- Developer: Bohemia Interactive
- Publisher: Bohemia Interactive
- Director: Martin Melichárek
- Platform: Microsoft Windows
- Release: 9 February 2017
- Genre: Simulation
- Modes: Single-player, multiplayer

= Take On Mars =

2017 video game

Take On Mars is a simulation video game for Windows, developed by Bohemia Interactive. The game was announced at E3 2013 and released in its alpha version on 1 August of that year. It is the second installment in the Take On series after Take On Helicopters. The user assumes control of a rover or lander in order to explore Mars. The spacecraft can be equipped with scientific instruments by the player in order to study the Martian surface and complete objectives. The game includes seven destinations for the player to visit: Asteroid Belt, Deimos moon, Gale crater, Kaiser crater, Lyot crater, Ptolemaeus crater, and Victoria crater; with Mars Yard located on earth as a testing ground.

== Gameplay ==

Each mission is begun with the descent of a spacecraft onto Mars.

In Take On Mars, the player operates a variety of Mars landers and rovers. The functions of the space vehicles are not fully accurate in order to make the simulation more accessible. The speed of the rovers is increased along with their instruments. Unlike actual Mars exploration vehicles, the in-game spacecraft are controlled in real time: rather than planning a Martian spacecraft's tasks for the day, the player directly operates its instruments. Functions that a user must perform include driving to new destinations, imaging terrain, and collecting samples. Multiple science instruments are unlocked by the player in order to study Mars and complete mission objectives. Many landings are required to complete all missions for any given location. Each spacecraft carries a relevant suite of instruments designed to complete its assigned objectives.

The player is able to enter the lab where they are able to change assets on the given vehicle in order to increase the quality of the asset or outfit the vehicle with the budget allotted. From imagers or APXS to an arm on a lander, or a chemical battery, many small details can be changed about a vehicle to create a unique variant to the basic model. There are three tiers the user can choose from the first tier to the last are each incremented by double the previous tier in price.

==Story==
The first chapter of TKOM begins in the current year the player is playing in. The player takes on the role of a rover operator, exploring the vast wastes of the Martian surface and pushing their rovers, landers and probes to their limits to complete a set of science tasks. Along the way, the player will need to research new technologies in order to progress through the campaign. After they complete chapter 1, they can do chapter 2.

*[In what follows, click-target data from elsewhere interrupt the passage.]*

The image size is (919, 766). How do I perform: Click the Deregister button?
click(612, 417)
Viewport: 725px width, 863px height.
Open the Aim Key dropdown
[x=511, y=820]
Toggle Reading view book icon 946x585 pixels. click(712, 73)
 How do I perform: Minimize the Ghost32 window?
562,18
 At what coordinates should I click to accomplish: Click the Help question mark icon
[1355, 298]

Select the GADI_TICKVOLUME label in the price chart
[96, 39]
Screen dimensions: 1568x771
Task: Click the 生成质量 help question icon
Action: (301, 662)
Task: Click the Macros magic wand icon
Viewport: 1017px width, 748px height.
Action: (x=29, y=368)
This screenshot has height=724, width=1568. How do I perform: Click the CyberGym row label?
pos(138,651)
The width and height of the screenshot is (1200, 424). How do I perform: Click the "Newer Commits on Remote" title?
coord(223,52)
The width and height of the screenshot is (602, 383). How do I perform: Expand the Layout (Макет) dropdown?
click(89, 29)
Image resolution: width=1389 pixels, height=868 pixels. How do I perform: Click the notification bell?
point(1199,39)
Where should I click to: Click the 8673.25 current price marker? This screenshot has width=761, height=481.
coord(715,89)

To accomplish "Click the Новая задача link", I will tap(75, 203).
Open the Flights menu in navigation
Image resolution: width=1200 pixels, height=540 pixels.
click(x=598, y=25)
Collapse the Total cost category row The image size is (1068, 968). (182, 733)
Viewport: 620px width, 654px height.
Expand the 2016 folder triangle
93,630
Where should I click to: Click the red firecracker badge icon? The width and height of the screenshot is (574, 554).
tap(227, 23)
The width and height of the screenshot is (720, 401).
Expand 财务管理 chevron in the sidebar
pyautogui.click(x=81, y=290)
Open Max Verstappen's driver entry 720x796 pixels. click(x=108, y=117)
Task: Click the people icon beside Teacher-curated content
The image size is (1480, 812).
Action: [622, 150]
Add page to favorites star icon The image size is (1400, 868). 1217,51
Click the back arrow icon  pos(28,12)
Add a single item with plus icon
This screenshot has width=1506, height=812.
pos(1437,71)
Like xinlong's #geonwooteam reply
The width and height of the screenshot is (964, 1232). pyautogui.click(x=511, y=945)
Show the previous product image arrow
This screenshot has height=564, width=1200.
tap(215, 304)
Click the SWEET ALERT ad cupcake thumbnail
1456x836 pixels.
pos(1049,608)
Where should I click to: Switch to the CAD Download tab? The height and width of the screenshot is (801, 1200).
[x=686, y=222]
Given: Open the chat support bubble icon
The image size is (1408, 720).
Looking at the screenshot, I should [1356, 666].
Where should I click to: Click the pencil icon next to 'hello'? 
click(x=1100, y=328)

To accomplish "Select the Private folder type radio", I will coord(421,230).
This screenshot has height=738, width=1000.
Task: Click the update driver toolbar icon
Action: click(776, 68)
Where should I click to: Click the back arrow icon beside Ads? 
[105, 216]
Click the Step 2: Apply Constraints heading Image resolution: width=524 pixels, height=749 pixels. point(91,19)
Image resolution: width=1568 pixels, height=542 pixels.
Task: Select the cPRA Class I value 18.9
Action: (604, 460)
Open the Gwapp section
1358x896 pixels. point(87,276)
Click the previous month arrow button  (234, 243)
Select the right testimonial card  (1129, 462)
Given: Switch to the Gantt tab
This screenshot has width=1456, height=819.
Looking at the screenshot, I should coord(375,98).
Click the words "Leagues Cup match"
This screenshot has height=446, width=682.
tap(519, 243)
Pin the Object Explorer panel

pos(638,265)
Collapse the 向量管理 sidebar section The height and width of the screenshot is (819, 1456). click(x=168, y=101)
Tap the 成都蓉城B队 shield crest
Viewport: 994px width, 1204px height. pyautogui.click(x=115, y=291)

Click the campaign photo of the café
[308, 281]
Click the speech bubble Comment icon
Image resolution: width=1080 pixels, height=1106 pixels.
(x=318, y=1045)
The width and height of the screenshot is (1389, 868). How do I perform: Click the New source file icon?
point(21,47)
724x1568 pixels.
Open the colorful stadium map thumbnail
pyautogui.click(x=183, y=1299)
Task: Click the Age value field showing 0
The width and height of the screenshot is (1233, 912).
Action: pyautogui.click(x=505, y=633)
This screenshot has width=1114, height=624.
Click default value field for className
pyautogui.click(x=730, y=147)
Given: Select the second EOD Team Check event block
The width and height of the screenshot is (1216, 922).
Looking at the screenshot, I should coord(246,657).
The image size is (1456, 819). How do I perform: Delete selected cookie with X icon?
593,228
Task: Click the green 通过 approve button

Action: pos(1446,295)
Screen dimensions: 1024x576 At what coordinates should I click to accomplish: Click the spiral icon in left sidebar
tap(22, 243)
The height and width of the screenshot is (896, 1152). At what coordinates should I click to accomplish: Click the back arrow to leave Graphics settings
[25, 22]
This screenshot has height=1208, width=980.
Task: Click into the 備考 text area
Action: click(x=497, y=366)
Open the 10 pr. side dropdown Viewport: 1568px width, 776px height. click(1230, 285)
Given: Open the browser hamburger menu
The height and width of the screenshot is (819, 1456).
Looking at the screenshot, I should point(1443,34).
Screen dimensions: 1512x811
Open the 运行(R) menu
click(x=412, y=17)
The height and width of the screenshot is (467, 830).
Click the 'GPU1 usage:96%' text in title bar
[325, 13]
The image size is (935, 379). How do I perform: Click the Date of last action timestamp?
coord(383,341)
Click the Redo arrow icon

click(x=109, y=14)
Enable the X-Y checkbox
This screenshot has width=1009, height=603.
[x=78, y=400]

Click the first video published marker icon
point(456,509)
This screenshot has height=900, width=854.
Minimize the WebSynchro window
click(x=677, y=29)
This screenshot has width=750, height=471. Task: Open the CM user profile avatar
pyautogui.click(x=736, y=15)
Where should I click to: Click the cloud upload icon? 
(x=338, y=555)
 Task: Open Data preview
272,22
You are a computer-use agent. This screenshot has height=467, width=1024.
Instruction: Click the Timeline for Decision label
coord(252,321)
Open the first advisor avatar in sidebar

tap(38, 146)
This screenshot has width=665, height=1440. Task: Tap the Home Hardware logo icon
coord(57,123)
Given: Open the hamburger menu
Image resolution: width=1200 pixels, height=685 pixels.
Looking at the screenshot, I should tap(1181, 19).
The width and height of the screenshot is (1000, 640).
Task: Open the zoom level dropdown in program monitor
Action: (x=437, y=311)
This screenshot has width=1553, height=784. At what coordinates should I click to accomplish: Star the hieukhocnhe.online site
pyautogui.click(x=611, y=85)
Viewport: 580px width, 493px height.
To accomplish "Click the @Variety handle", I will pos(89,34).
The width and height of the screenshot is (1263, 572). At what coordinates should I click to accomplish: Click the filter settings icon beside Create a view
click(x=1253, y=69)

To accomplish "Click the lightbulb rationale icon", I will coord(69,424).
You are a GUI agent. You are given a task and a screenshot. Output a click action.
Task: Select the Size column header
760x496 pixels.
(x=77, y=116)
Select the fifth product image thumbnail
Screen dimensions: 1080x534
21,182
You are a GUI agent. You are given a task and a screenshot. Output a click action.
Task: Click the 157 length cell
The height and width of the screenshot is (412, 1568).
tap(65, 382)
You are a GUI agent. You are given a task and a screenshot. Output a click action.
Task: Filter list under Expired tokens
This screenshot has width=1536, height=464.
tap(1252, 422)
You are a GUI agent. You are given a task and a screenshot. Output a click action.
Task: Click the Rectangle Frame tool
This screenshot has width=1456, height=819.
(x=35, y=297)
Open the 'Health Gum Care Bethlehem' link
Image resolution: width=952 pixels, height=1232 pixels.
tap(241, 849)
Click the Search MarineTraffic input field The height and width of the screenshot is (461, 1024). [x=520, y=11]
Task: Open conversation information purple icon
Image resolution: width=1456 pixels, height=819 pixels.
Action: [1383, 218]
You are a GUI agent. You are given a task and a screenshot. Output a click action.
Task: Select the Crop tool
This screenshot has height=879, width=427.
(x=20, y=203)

The story of chapter 2 is inspired by Andy Weir's The Martian.

Chapter 2 is set in 2029 when the first crewed mission, Expedition 1, is sent to Mars. The player takes control of Mark Willis, a member of the crew. During the landing, Expedition 1 suffers an accident and the crew dies after crashing on the surface. Willis is the sole survivor on Mars surface without any contact with Earth. He has to survive and find a way home.

In a playable scenario that takes place years after Expedition 1 crashed and Willis left Mars, a rover named Elios is built sent to investigate the site and determine what went wrong. It was found a meteor hit the lander during descent and caused it to crash on Mars.

After the Europa update, 2 additional scenarios were added to the story, which mention Expedition 1. At this point in the story, humanity has expanded out to Jupiter and are now exploring its moon Europa in search for potential subsurface life.

== Development ==
=== Early access ===
The early access phase of Take On Mars allows users to help Bohemia Interactive create new content and fix many bugs the users spot. They have implemented the Mantis Bug Tracker for users to effectively report issues to the developers. They have added many new missions, since the launch of the game on August 1, 2013.

A patch released on October 3, 2013 included a workbench suite for mod-makers. Added locations Deimos moon and Asteroid Belt. It will also include Dynamic Mission Generation of every task types (e.g. photo, exploration and analysis). Weather will also make its way into the game with sandstorms, strong winds, and dust devils.

On November 20, 2013, Take On Mars received its third large patch overhaul, adding new vehicles, two new locations (Lyot, and Ptolemaeus), with a mission control room addition of a tech tree and objectives.

Bohemia Interactive announced on 21 January 2017 that Take On Mars will leave early access on 9 February.

=== Post Release ===
Bohemia Interactive released a free DLC for the game on November 15, 2017. This was the final update for Take On Mars.

Bohemia Interactive has since ended support for the game after the Europa update.

== Reception ==

IGN stated that this game will be boring for most gamers, but for a select few it would be something "nerds have been waiting for". It seems to be a great balance between science and the fun of playing a sim. IGN awarded the game by IGNs Best of PC Award in category Best New PC Game.